::: Data supplied
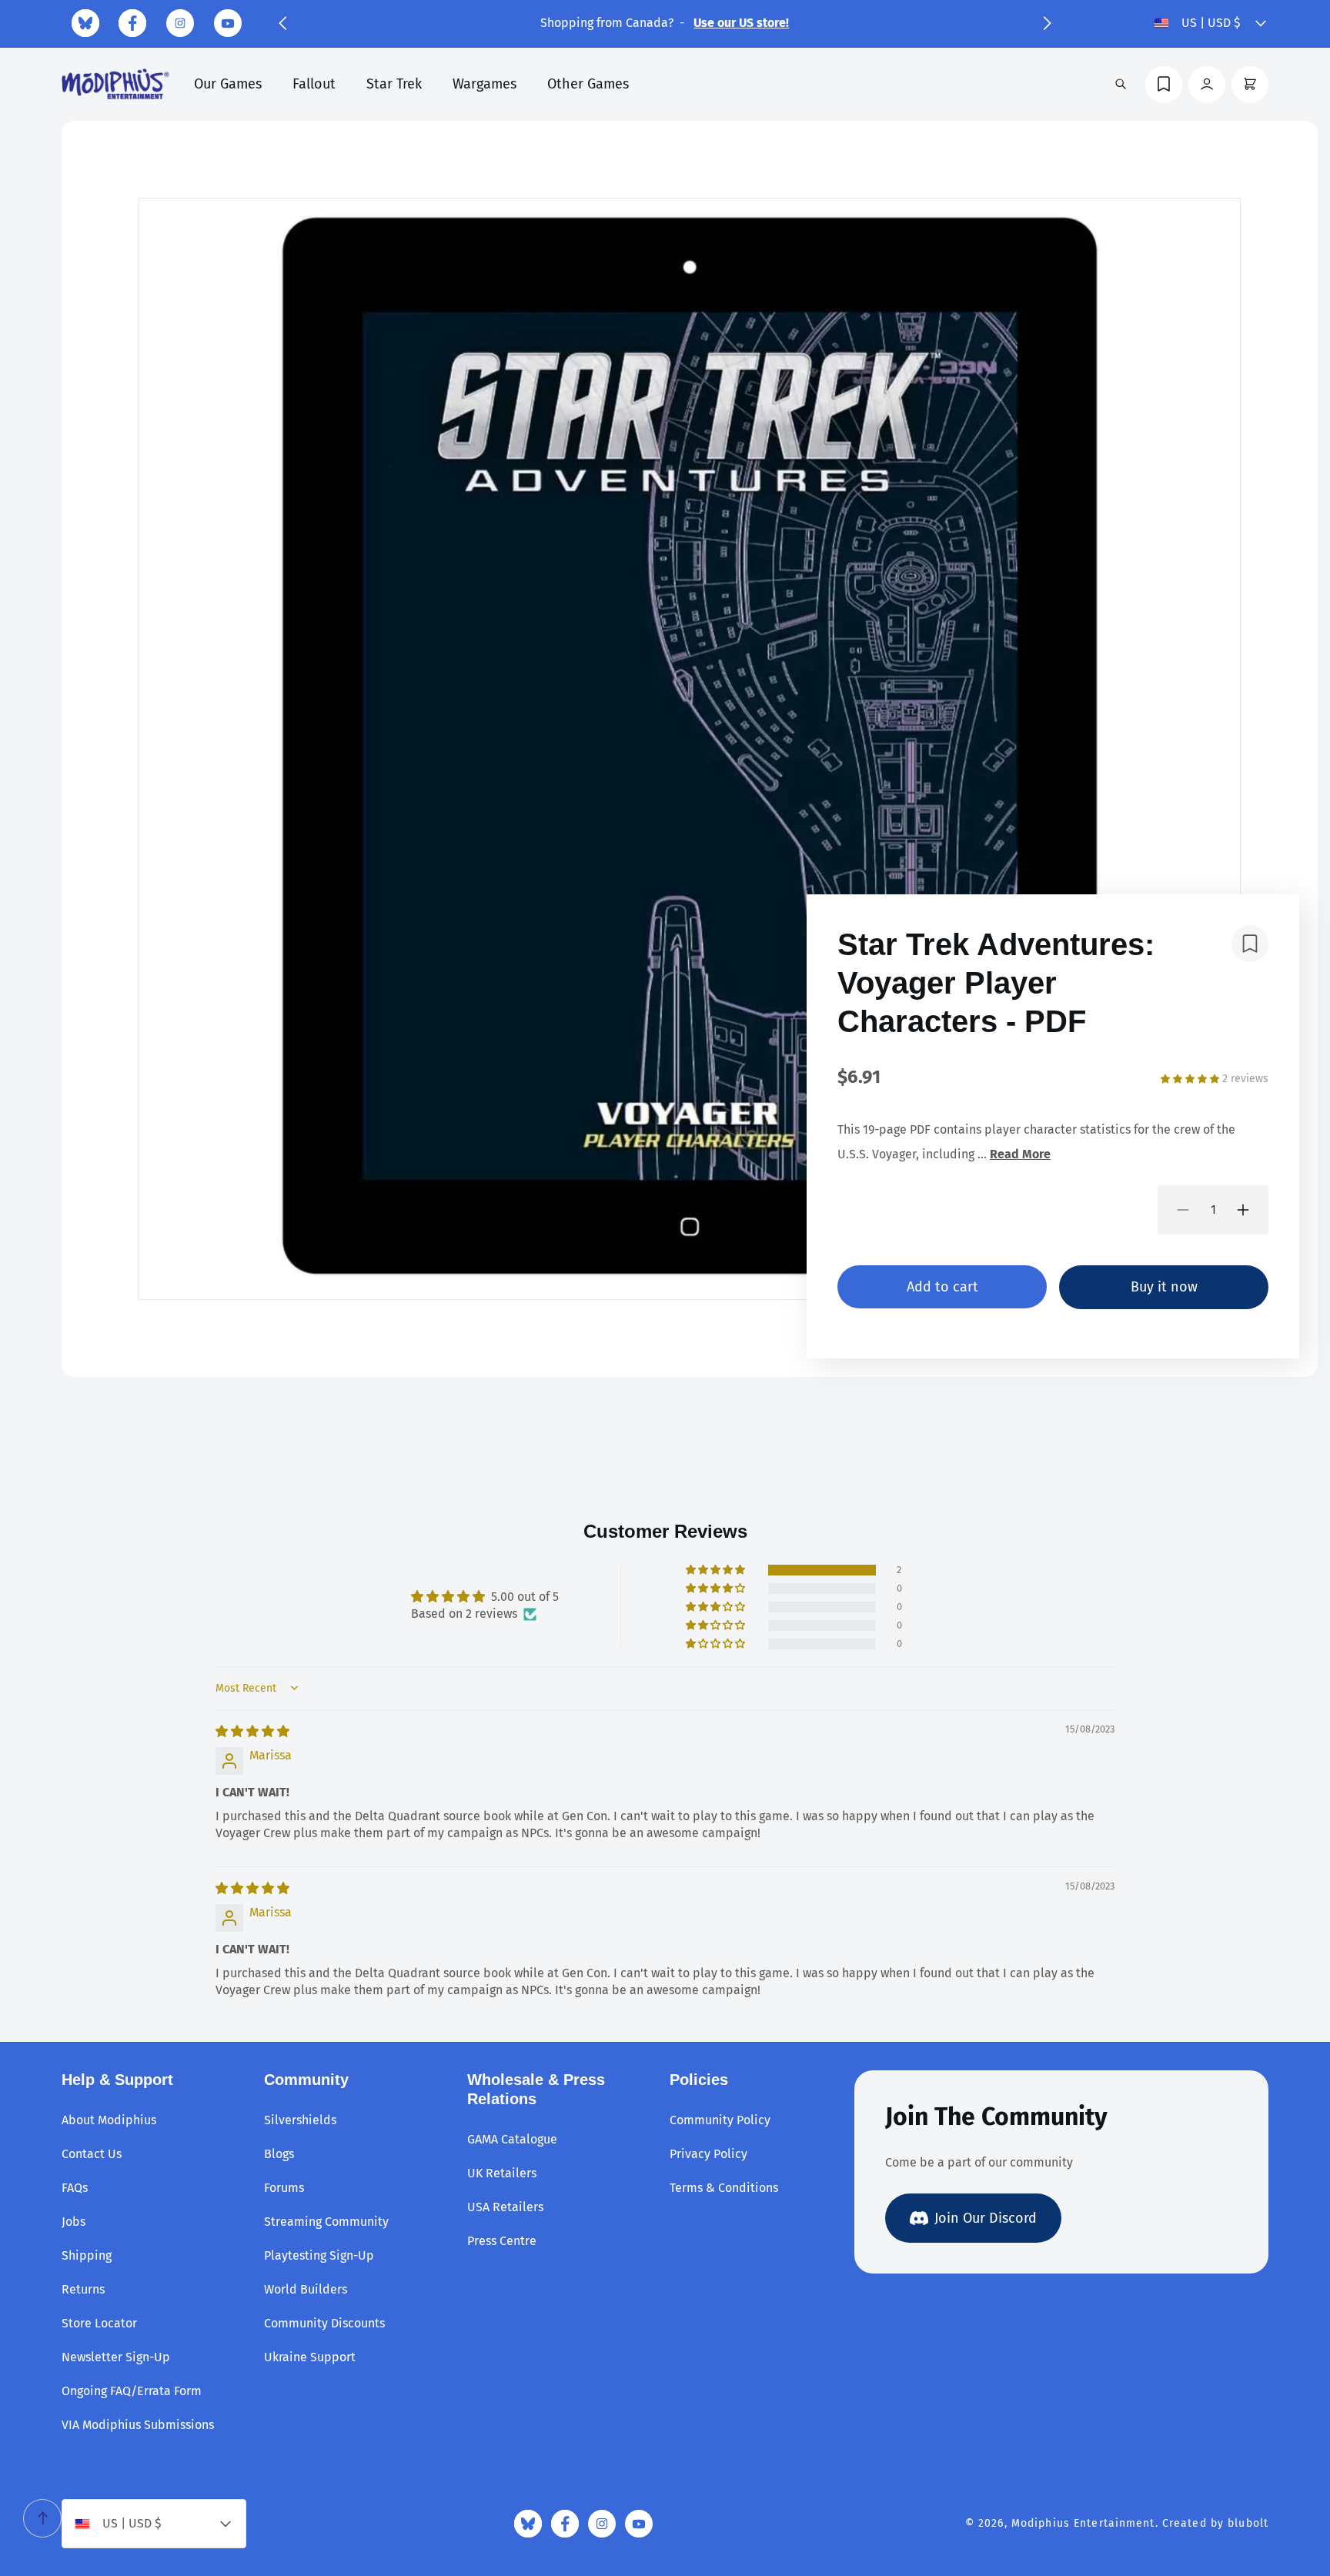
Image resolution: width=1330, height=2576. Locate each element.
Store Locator (99, 2323)
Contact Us (92, 2154)
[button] (282, 23)
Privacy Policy (708, 2154)
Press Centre (501, 2241)
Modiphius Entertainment (1083, 2523)
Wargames (484, 83)
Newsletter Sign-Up (116, 2357)
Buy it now (1164, 1286)
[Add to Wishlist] (1249, 943)
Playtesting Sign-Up (319, 2255)
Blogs (279, 2154)
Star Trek (394, 83)
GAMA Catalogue (512, 2139)
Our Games (228, 83)
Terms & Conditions (724, 2187)
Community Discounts (324, 2323)
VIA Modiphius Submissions (138, 2424)
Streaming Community (326, 2221)
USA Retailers (505, 2207)
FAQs (75, 2187)
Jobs (73, 2221)
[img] (252, 1731)
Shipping (87, 2255)
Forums (284, 2187)
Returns (83, 2289)
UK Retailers (501, 2173)
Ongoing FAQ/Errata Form (132, 2391)
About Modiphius (109, 2120)
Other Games (588, 83)
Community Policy (720, 2120)
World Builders (305, 2289)
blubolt (1248, 2523)
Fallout (314, 83)
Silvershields (300, 2120)
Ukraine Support (310, 2357)
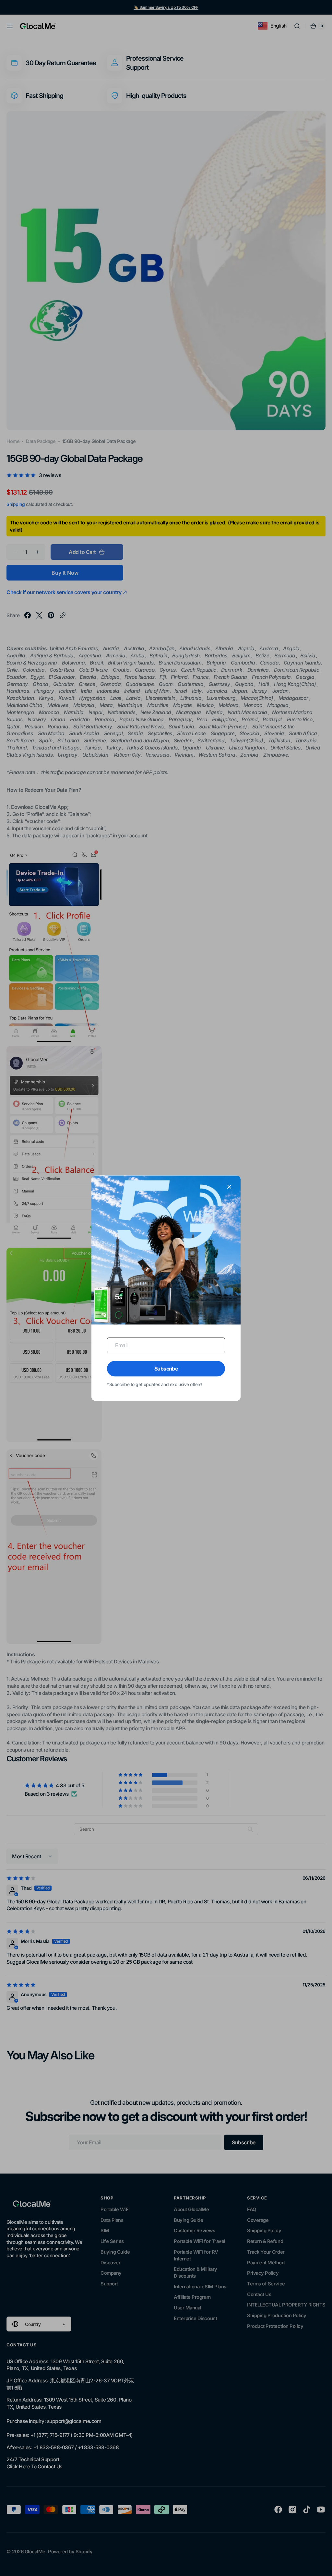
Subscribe (166, 1368)
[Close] (229, 1187)
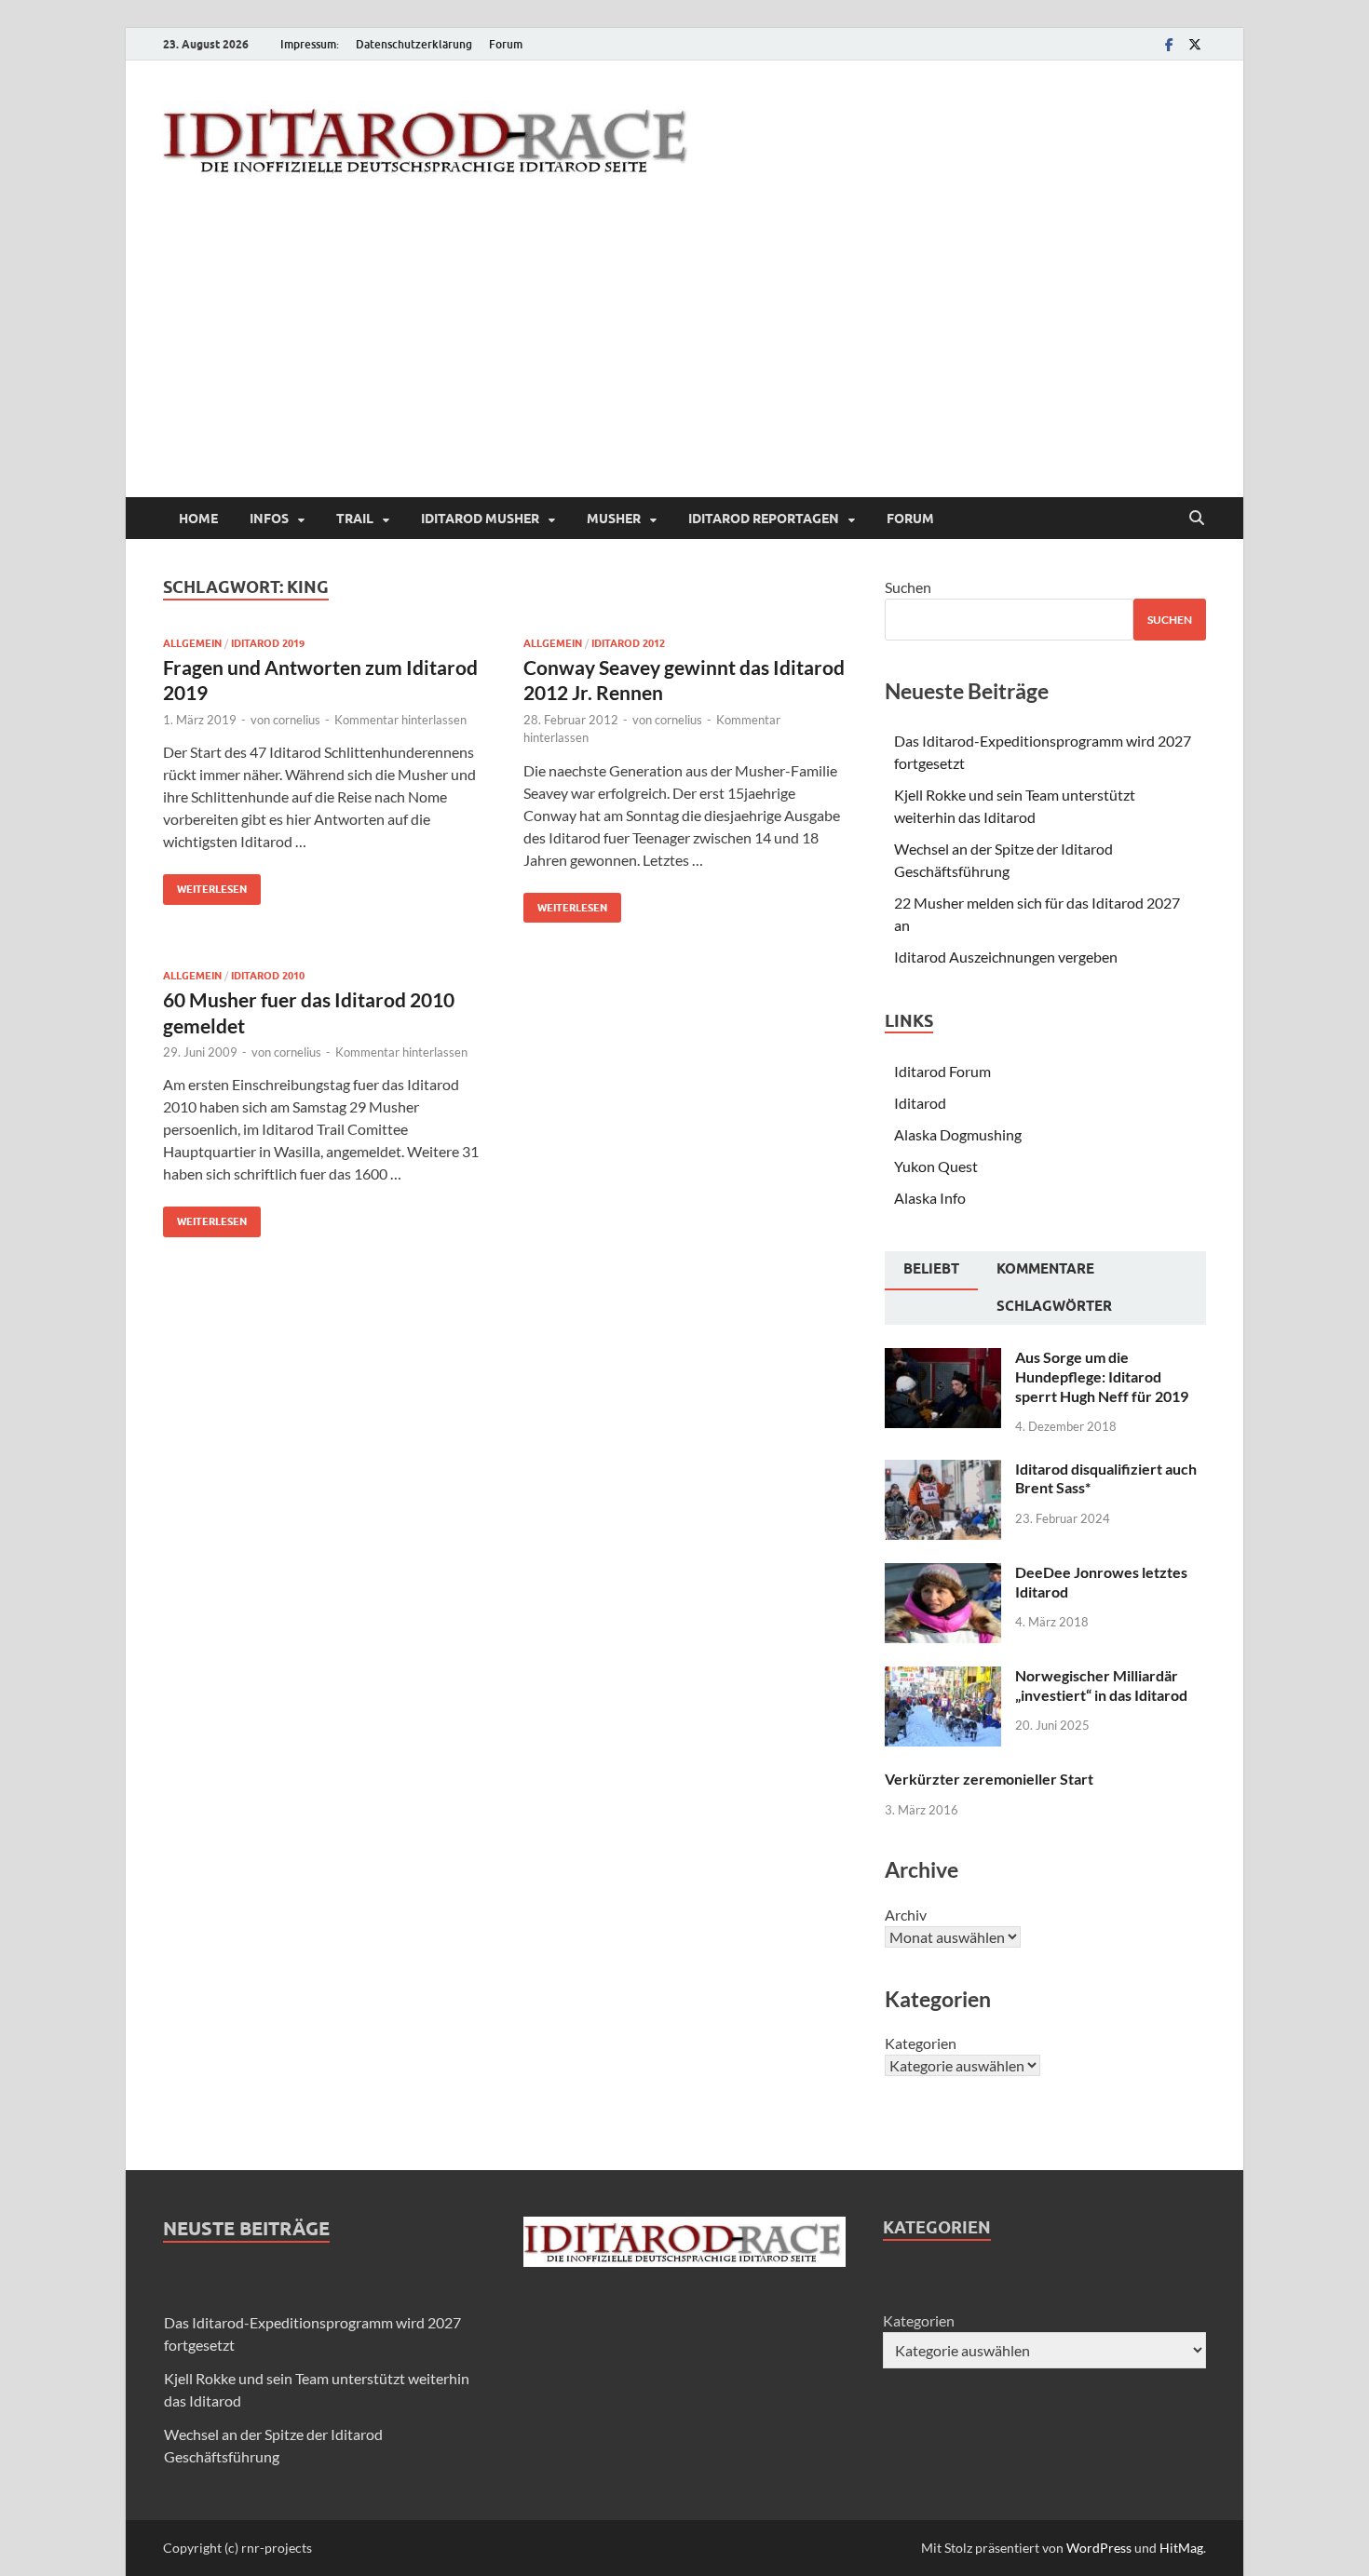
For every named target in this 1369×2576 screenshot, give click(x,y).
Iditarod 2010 (268, 975)
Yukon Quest (936, 1166)
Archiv (906, 1914)
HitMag (1181, 2548)
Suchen (908, 587)
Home (198, 518)
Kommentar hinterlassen (400, 719)
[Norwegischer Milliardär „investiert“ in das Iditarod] (943, 1677)
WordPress (1099, 2548)
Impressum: (309, 44)
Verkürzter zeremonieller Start (989, 1778)
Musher (614, 518)
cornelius (296, 719)
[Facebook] (1169, 44)
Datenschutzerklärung (414, 44)
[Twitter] (1195, 44)
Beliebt (931, 1269)
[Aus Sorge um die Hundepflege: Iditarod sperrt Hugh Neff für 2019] (943, 1359)
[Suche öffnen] (1197, 518)
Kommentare (1045, 1269)
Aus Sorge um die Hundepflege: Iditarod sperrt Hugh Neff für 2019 (1101, 1376)
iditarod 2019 (268, 643)
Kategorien (920, 2043)
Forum (505, 44)
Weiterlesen (205, 885)
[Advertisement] (684, 357)
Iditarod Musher (480, 518)
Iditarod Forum (942, 1071)
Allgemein (192, 643)
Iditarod (920, 1103)
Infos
::::::
__What this task involves__: Skipping the pictures, output the entries exactly as they appear above.

__Completed task__:
Image resolution: width=1330, height=2576. Locate each element.
Store Locator (99, 2323)
Contact Us (92, 2154)
[button] (282, 23)
Privacy Policy (708, 2154)
Press Centre (501, 2241)
Modiphius Entertainment (1083, 2523)
Wargames (484, 83)
Newsletter Sign-Up (116, 2357)
Buy it now (1164, 1286)
[Add to Wishlist] (1249, 943)
Playtesting Sign-Up (319, 2255)
Blogs (279, 2154)
Star Trek (394, 83)
GAMA Catalogue (512, 2139)
Our Games (228, 83)
Terms & Conditions (724, 2187)
Community Discounts (324, 2323)
VIA Modiphius Submissions (138, 2424)
Streaming Community (326, 2221)
USA Retailers (505, 2207)
FAQs (75, 2187)
Jobs (73, 2221)
[img] (252, 1731)
Shipping (87, 2255)
Forums (284, 2187)
Returns (83, 2289)
UK Retailers (501, 2173)
Ongoing FAQ/Errata Form (132, 2391)
About Modiphius (109, 2120)
Other Games (588, 83)
Community Policy (720, 2120)
World Builders (305, 2289)
blubolt (1248, 2523)
Fallout (314, 83)
Silvershields (300, 2120)
Ukraine Support (310, 2357)
Subscribe (166, 1368)
[Close] (229, 1187)
For every named target in this 1369×2576 screenshot, give click(x,y).
Iditarod 2010 (268, 975)
Yukon Quest (936, 1166)
Archiv (906, 1914)
HitMag (1181, 2548)
Suchen (908, 587)
Home (198, 518)
Kommentar hinterlassen (400, 719)
[Norwegischer Milliardär „investiert“ in das Iditarod] (943, 1677)
WordPress (1099, 2548)
Impressum: (309, 44)
Verkürzter zeremonieller Start (989, 1778)
Musher (614, 518)
cornelius (296, 719)
[Facebook] (1169, 44)
Datenschutzerklärung (414, 44)
[Twitter] (1195, 44)
Beliebt (931, 1269)
[Aus Sorge um die Hundepflege: Iditarod sperrt Hugh Neff für 2019] (943, 1359)
[Suche öffnen] (1197, 518)
Kommentare (1045, 1269)
Aus Sorge um die Hundepflege: Iditarod sperrt Hugh Neff für 2019 (1101, 1376)
iditarod 2019 (268, 643)
Kategorien (920, 2043)
Forum (505, 44)
Weiterlesen (205, 885)
[Advertisement] (684, 357)
Iditarod Musher (480, 518)
Iditarod Forum (942, 1071)
Allgemein (192, 643)
Iditarod (920, 1103)
Infos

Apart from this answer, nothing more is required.